September 18, 2007 - 2:50PM

A lesbian woman felt violated and devastated when she learned she was pregnant with twins, after she had told a Canberra obstetrician she wanted only one child through IVF, a court heard yesterday.

In what is believed to be the first case of its kind in the ACT, the former Canberra woman and her female partner are suing obstetrician and gynaecologist Sydney Robert Armellin for the wrongful birth of one of their twin girls, now aged three, claiming more than $400,000 for the cost of raising her to the age 21.

They claim the twins' birth mother had told Dr Armellin minutes before she was sedated and implanted with two embryos that she wanted only one embryo implanted. They had previously told him they wanted only one child.

However, an embryologist under Dr Armellin's supervision implanted two embryos, resulting in the birth of non-identical twins.

The birth mother, now working in Melbourne as a social research and planning consultant, wept as she told the ACT Supreme Court how hard it had been to cope with the unplanned twin pregnancy.

"I remember sitting on the couch and feeling devastated, absolutely devastated," the 40-year-old mother said.

She and her partner, who were living in Watson at the time, had planned to go to England after the birth, but their plans were scrapped when they discovered they would be having twins, jeopardising their careers, relationship and health.

She suffered pre- and post-natal depression, could work only a few hours at a time because of the pain, and she and her partner needed relationship counselling for about 18 months.

"We argued and we had a terrible time with the stress of what we had expected to be a time of great joy."

They also had to confront the options of aborting one of the embryos, or giving up one of the children for adoption. They decided to keep both children as an abortion would have put the other child at risk, and adoption would have been too painful.

"The experience of my pregnancy was so far removed from what I had anticipated that I was in relationship counselling, in a great deal of pain, and someone was suggesting that [adoption] was an option."

The women's names were suppressed until today, when visiting judge Justice Annabel Bennett will make a ruling as to whether to permanently conceal their identities.
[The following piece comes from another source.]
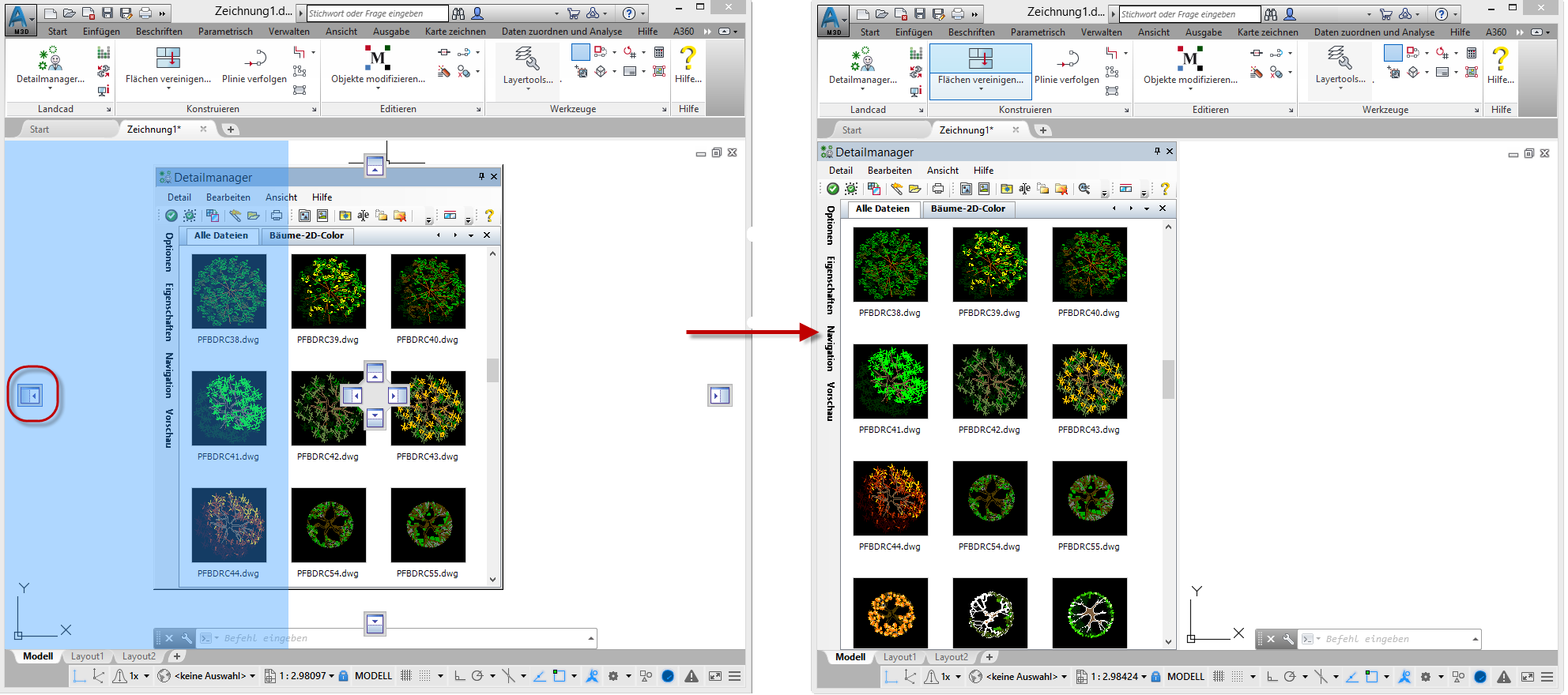Expand the command history arrow in the right command line
This screenshot has width=1568, height=695.
tap(1475, 639)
The women's barrister, Hugh Marshall, SC, argued it could be distressing for the children to discover several years down the track that their mothers did not want to have them both.

The birth mother told the court she earned more than $100,000 in the recent financial year, and her partner also worked full time.

They had first gone to Dr Armellin, who has a private practice in Deakin and also does work for John James Hospital and Calvary Hospital in December 2002, seeking artificial insemination treatment. They chose to use sperm from a Danish donor, as the father of one of the women was German.

After three unsuccessful treatments of artificial insemination, Dr Armellin recommended in-vitro fertilisation.

The mother told the court she and her partner had told Dr Armellin and a nurse at the Canberra Fertility Centre that they wanted only one child.

However, they had been under the impression that they could only decide how many embryos to implant on the day of the procedure, depending on the quality of the embryos.

They had signed a pre-admission form two months before the procedure, saying they consented to one or two embryos being implanted, but claimed the nurse at the fertility centre had said: "Just put 'up to two' and you can let us know any time up to the procedure."

Consequently, the mother had told Dr Armellin she only wanted one embryo implanted only minutes before she was sedated, in November 2003.

As well as seeking damages for the cost of raising a child, the birth mother is claiming about $17,000 for lost earnings as a result of an extra two months' maternity leave, and for the physical problems and medical expenses incurred as a result of carrying twins. She was rendered almost immobile in the second and third trimesters of the pregnancy.

Dr Armellin's barrister, Kim Burke, told the court her client admitted being told by the birth mother shortly before the procedure that she wanted only one embryo implanted, but this did not amount to negligence.

"The defendant's position is that the duty of care did not extend to preventing or avoiding multiple births," Ms Burke said.

"The conversation [minutes before the procedure] is not a negligent act because there was a document signed saying one to two embryos."